As so often happens in science, two studies from different labs, using different techniques, have simultaneously produced strikingly similar results. They provide scientific support for the intuitions many teachers have had all along: Direct instruction really can limit young children’s learning. Teaching is a very effective way to get children to learn something specific -- this tube squeaks, say, or a squish then a press then a pull causes the music to play. But it also makes children less likely to discover unexpected information and to draw unexpected conclusions. . . .
Knowing what to expect from a teacher is a really good thing, of course: It lets you get the right answers more quickly than you would otherwise. Indeed, these studies show that 4-year-olds understand how teaching works and can learn from teachers. But there is an intrinsic trade-off between that kind of learning and the more wide-ranging learning that is so natural for young children. Knowing this, it’s more important than ever to give children’s remarkable, spontaneous learning abilities free rein. That means a rich, stable, and safe world, with affectionate and supportive grown-ups, and lots of opportunities for exploration and play. Not school for babies.
I’m generally cautious about drawing sweeping conclusions about education from human-subject research studies, but none of this is earthshaking news. Does anyone really think it’s a good idea to have three- and four-year-olds sitting quietly while a teacher instructs them on -- well, whatever it is that four-year-olds absolutely must know? (Okay, I mean, does anyone other than the federal government think that? The author points out that the No Child Left Behind Act specifically encourages more direct instruction in federally funded preschools. Seriously, is there anything NCLB doesn’t get wrong?)
What’s interesting is that the author confines her discussion to “young children.” Is there any reason to think those same conclusions wouldn’t apply to, say, elementary-age children? That “wide-ranging learning” is any less natural for older children? Or that teaching those children to narrowly focus on giving right answers to closed-ended questions would not be similarly detrimental to their educational development?
A few weeks ago, I described some educational reformers as “busybodies,” and I’m beginning to think that that term describes an awful lot about our society’s approach to education. America’s default reaction to the existence of children seems to be: “Look, there’s a child. Let’s do something to it! (For its own good, of course!)” We’re so ready to intervene in the lives of children that only the slightest excuse is necessary -- any theoretical possibility that intervention will be “good for them” is enough. It’s as if there is nothing at all on the other side of the scale -- as if kids’ time, autonomy, and freedom is entirely without value.

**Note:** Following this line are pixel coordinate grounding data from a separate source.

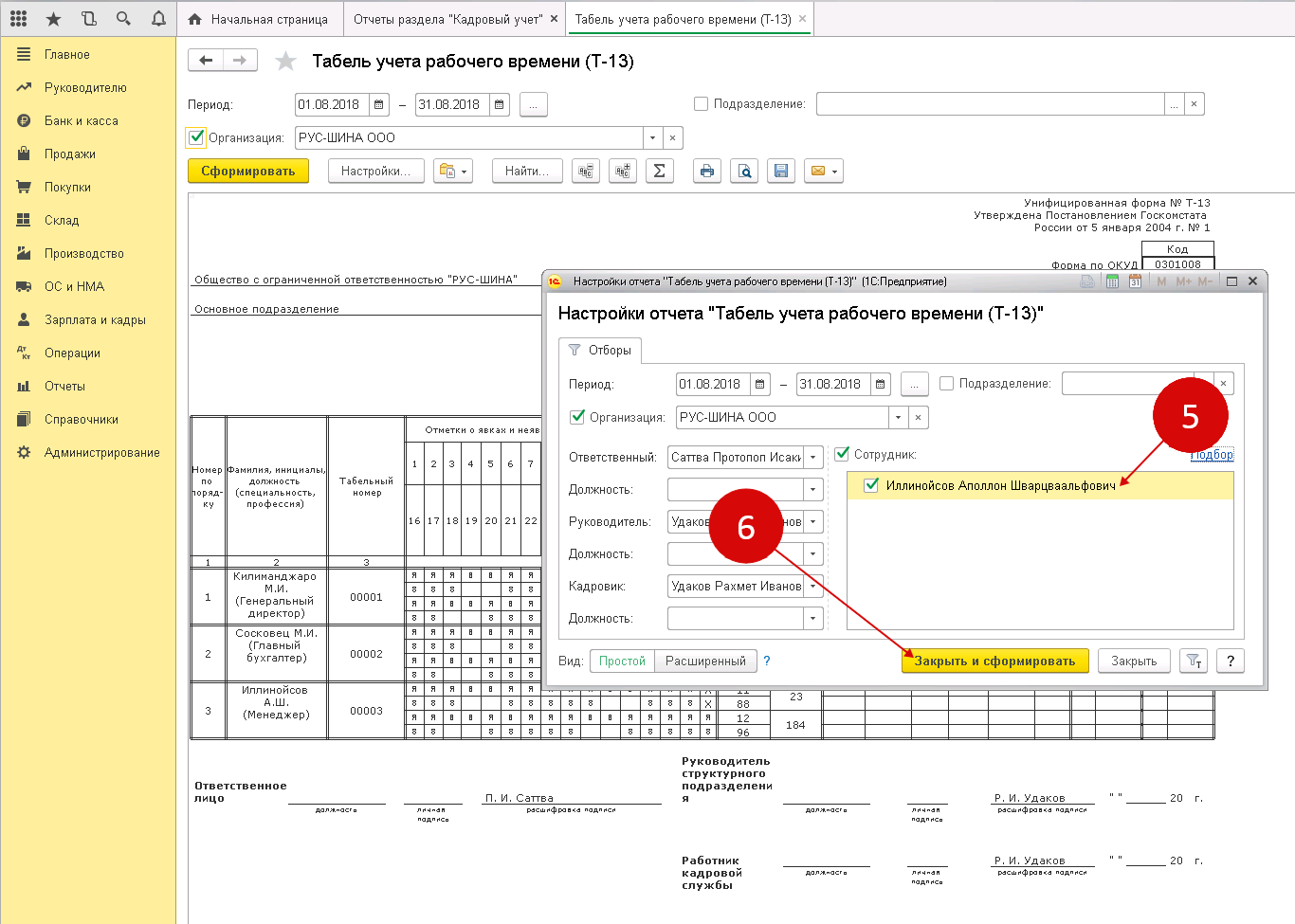
Task: Uncheck employee Иллинойсов Аполлон Шварцваальфович
Action: click(871, 485)
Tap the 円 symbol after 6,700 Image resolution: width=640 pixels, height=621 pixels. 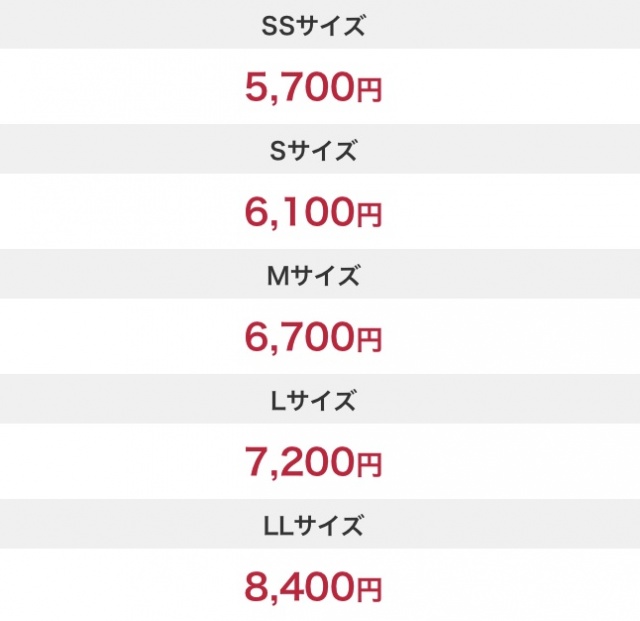point(368,341)
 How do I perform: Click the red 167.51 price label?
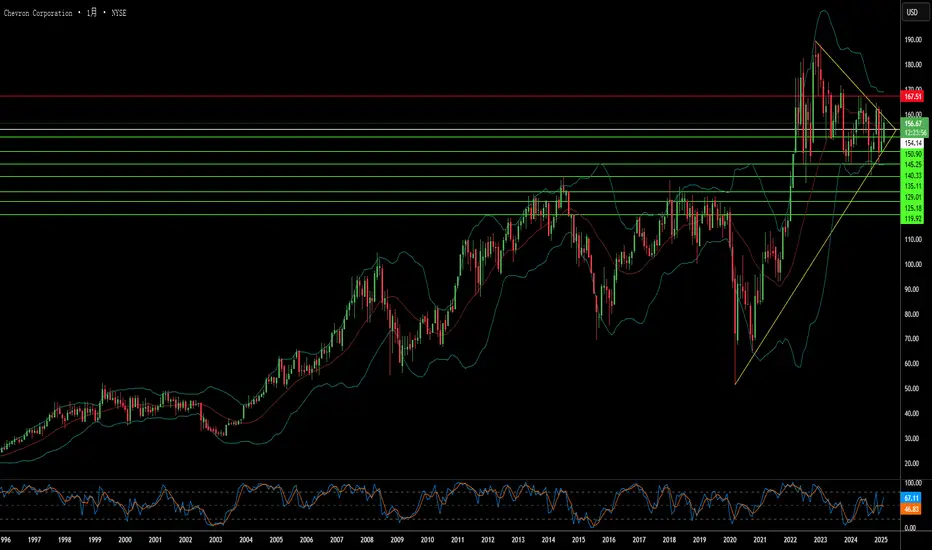[912, 97]
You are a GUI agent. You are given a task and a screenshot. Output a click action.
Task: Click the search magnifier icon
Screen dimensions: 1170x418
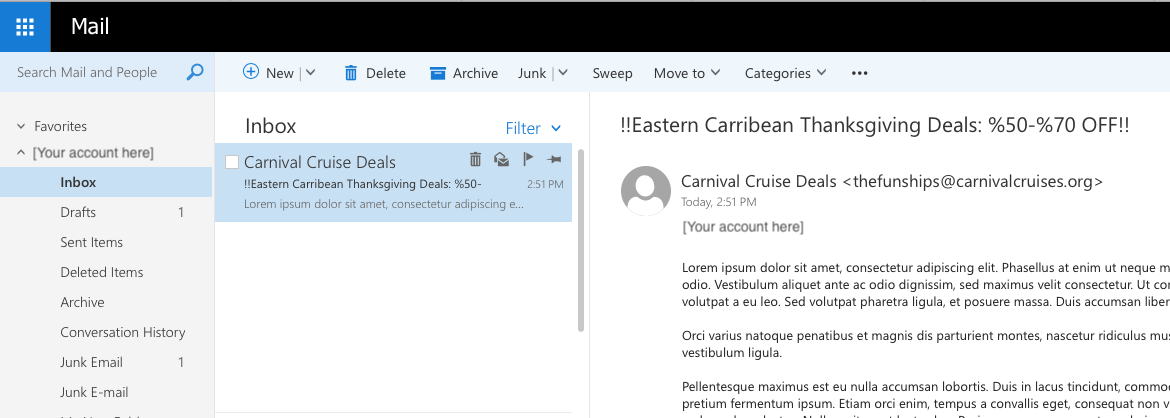click(195, 72)

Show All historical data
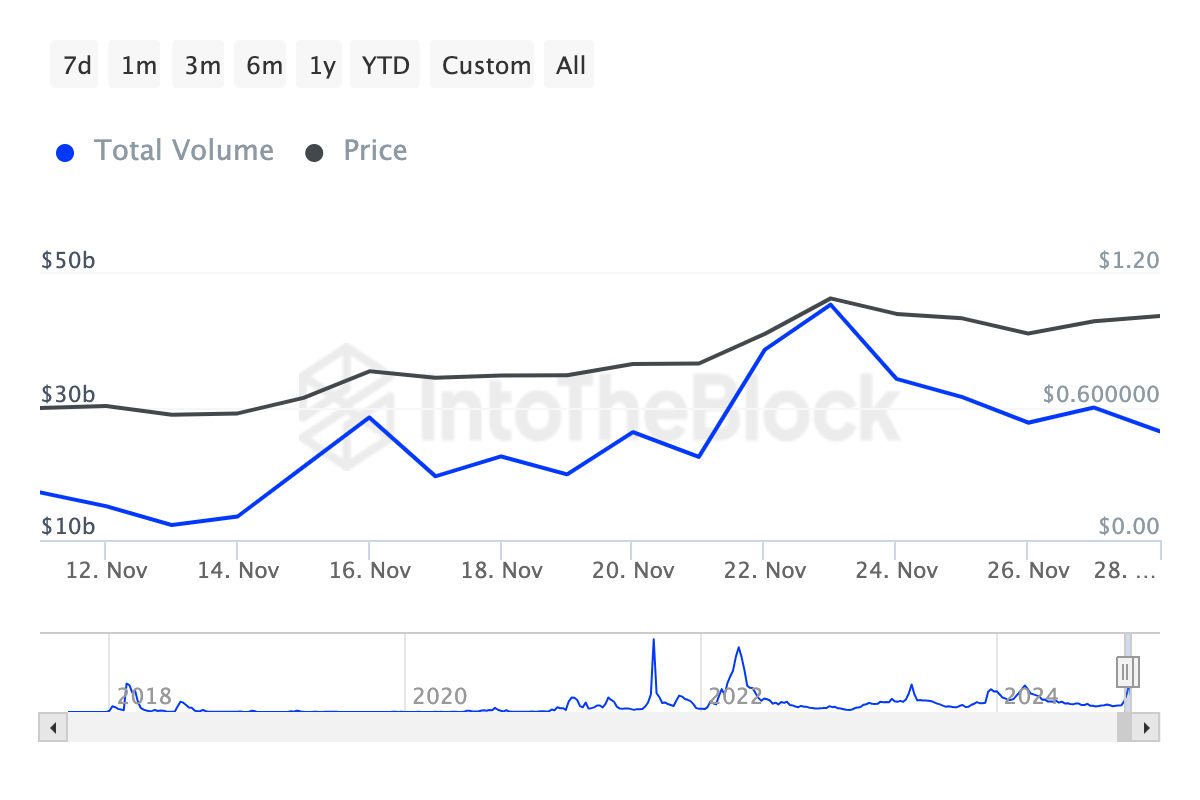(x=571, y=66)
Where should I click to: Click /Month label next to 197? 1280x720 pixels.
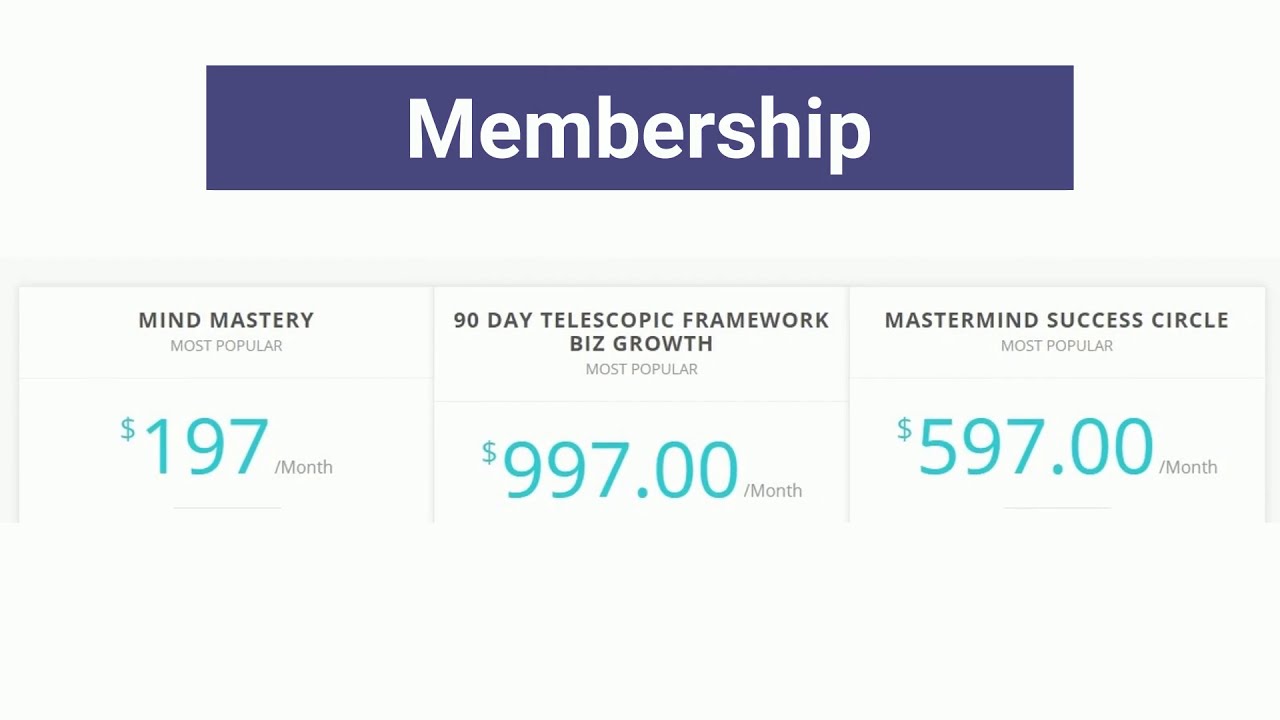304,467
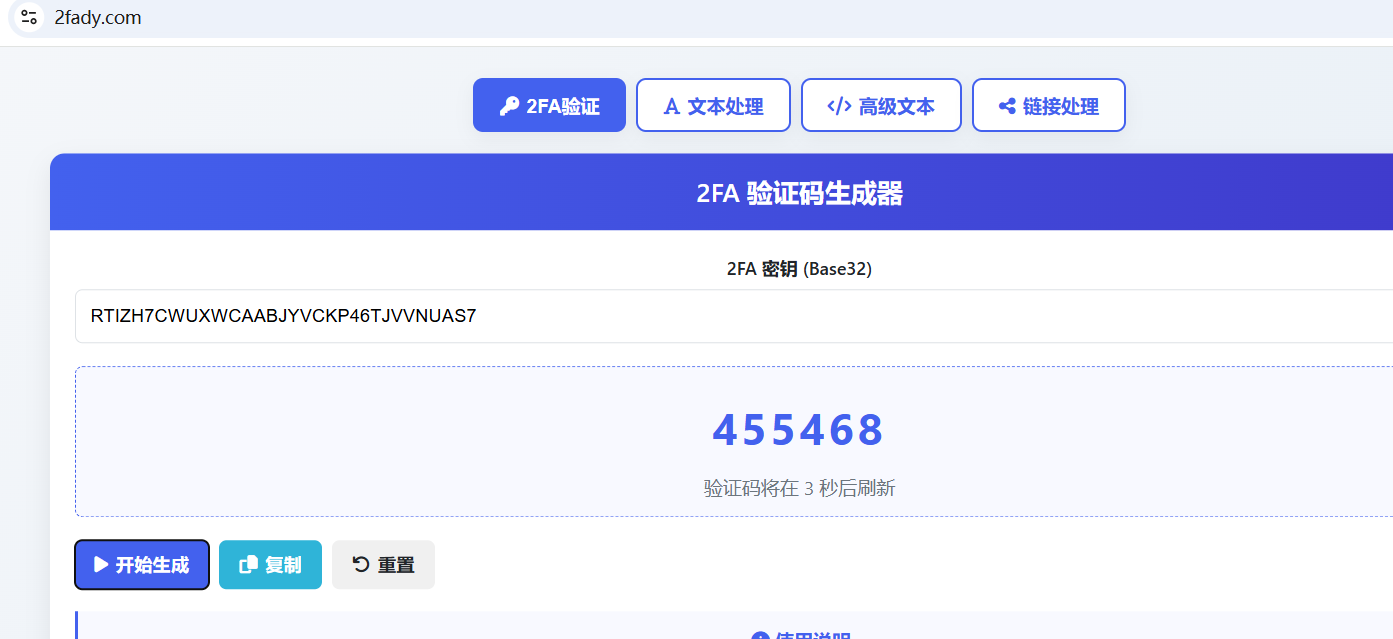Click the share nodes icon beside 链接处理

point(1007,106)
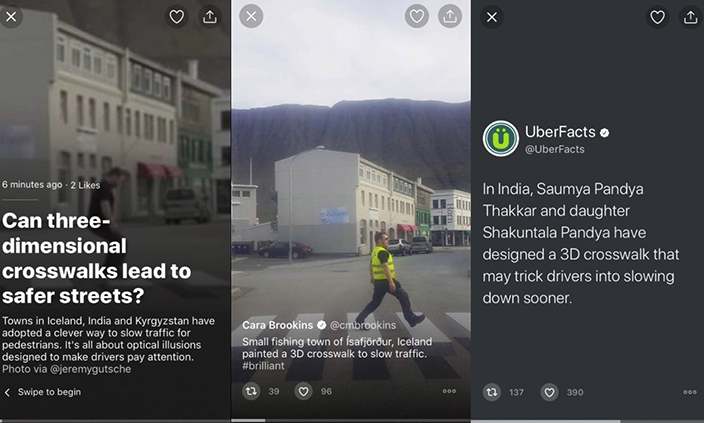This screenshot has width=704, height=423.
Task: Like Cara Brookins' tweet with 96 likes
Action: (303, 391)
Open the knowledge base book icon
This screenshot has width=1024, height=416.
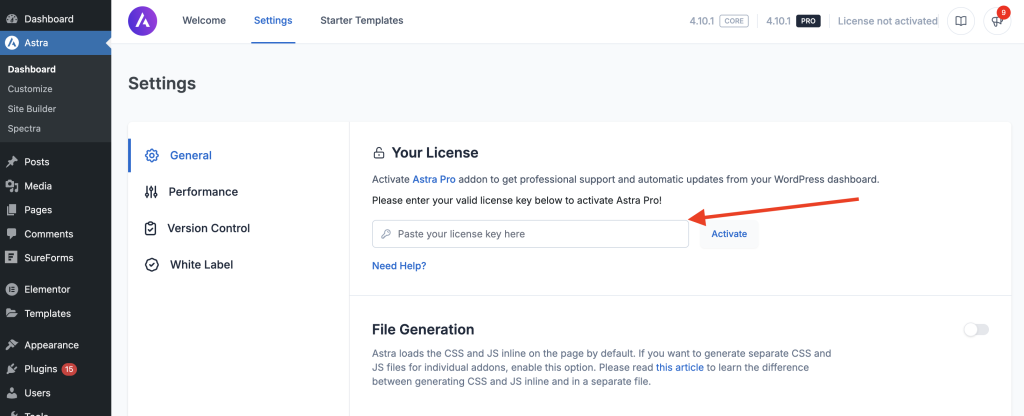tap(960, 21)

I’m certainly not against all intervention in our kids’ lives -- if my child’s appendix bursts, she goes to the hospital, whether she wants to or not. But I do think that kids’ autonomy has both educational and intrinsic value. Before “making” the kids do this or that, shouldn’t we be pretty sure that the value of doing so outweighs the value of leaving them alone? This is one the main arguments for minimizing or even eliminating homework in elementary school. The question shouldn’t be, “Is there any chance they might benefit from this homework?” At the very least it should be, “Are we confident that this is a better use of their time than what they would choose to do on their own?” How many times have I seen my kids spending time on worksheets of very questionable value when, given their own choice, they would be reading books, playing outside, or spending time with their family?
And doesn’t the argument for giving kids more say over how to spend their time only get stronger as the kids get older? What better skill to take into adulthood than the ability to make good decisions about how to use your time? If we constantly send the message “We know better than you do how to spend your time,” and deprive them of opportunities to make their own decisions, we’re not educating them, we’re infantilizing them. If preschoolers don’t need “school for babies,” older kids need it even less.
“A rich, stable, and safe world, with affectionate and supportive grown-ups, and lots of opportunities for exploration and play”: at what grade level would that no longer describe an educationally ideal environment?